The Advisory, moreover, highlights two potential mitigating factors when determining OFAC’s enforcement response: (1) “a company’s self-initiated, timely, and complete report of a ransomware attack to law enforcement”; and (2) “a company’s full and timely cooperation with law enforcement both during and after a ransomware attack.” 

Finally, the Advisory encourages financial institutions and other companies that engage with the victims of ransomware attacks to implement a risk-based compliance program to mitigate exposure to sanctions-related violations.  Generally, OFAC recommends that such programs incorporate five components:

  1. Commitment from senior management to supporting the compliance program;
  2. Routine and ongoing risk assessments;
  3. Internal controls that identify, interdict, escalate, report, and record potentially prohibited activity;
  4. Testing and audits to assess the effectiveness of internal controls; and
  5. Employee training. 

OFAC explicitly recommends that sanctions compliance programs “account for the risk that a ransomware payment may involve” an individual subject to sanctions “or a comprehensively embargoed jurisdiction.”  The Advisory states that “companies involved in facilitating ransomware payments on behalf of victims should also consider whether they have regulatory obligations under Financial Crimes Enforcement Network (FinCEN) regulations.”

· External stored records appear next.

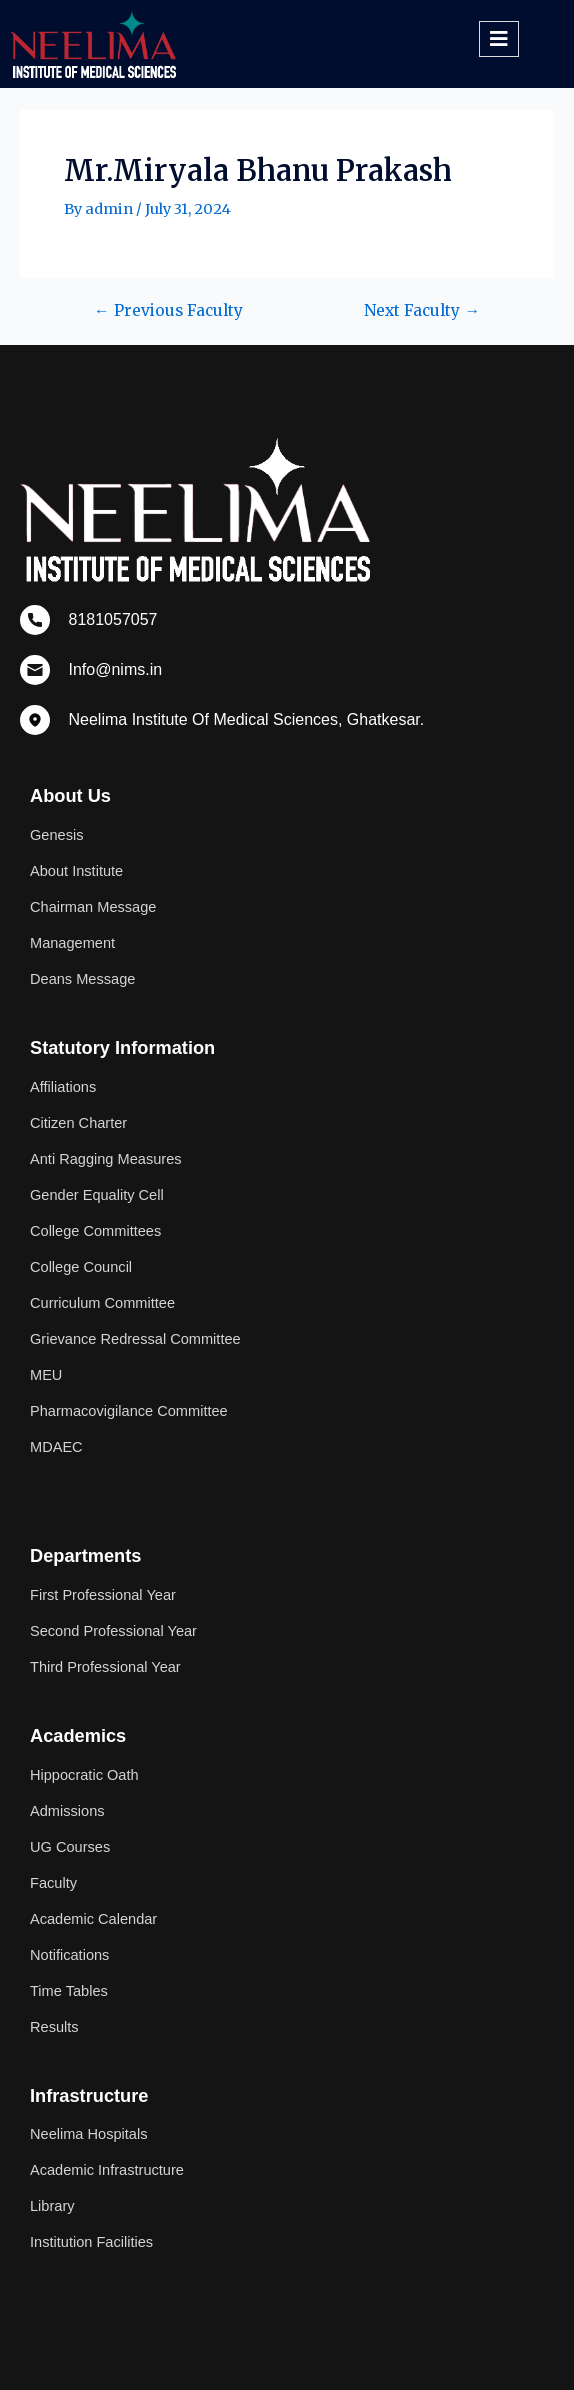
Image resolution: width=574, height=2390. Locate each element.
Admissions (67, 1811)
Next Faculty (422, 311)
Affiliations (63, 1087)
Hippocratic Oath (84, 1775)
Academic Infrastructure (107, 2170)
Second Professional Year (113, 1631)
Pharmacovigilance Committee (129, 1411)
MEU (46, 1375)
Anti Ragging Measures (106, 1159)
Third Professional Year (105, 1667)
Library (52, 2206)
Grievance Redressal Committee (135, 1339)
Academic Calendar (93, 1919)
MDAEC (56, 1447)
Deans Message (82, 979)
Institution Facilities (91, 2242)
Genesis (56, 835)
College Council (81, 1267)
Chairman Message (93, 907)
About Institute (76, 871)
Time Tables (69, 1991)
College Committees (95, 1231)
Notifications (69, 1955)
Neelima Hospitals (88, 2134)
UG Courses (70, 1847)
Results (54, 2027)
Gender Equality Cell (97, 1195)
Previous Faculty (168, 311)
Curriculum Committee (102, 1303)
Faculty (53, 1883)
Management (72, 943)
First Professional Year (103, 1595)
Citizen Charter (78, 1123)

The Advisory clarifies OFAC’s view of the liability landscape for companies forced to pay cyber criminals to end a ransomware attack.  And these issues affect not only the direct victims of ransomware attacks, but also insurers, banks, consultants, and others involved in resolving the attack, negotiating with the cyber criminals, and facilitating any payments.  Companies facing a ransomware payment need to conduct appropriate due diligence (in consultation with counsel and other professionals) on who they may be paying and create a robust record of that diligence process.  Companies should also carefully consider OFAC’s guidance that timely disclosure and cooperation with law enforcement may mitigate the severity of any penalty if OFAC later determines a payment had a “sanctions nexus,” especially in situations where the timing of a payment may not coincide with reporting to law enforcement.  Nonetheless, OFAC’s advisory has injected a degree of additional uncertainty into situations already defined by hard questions and even harder answers.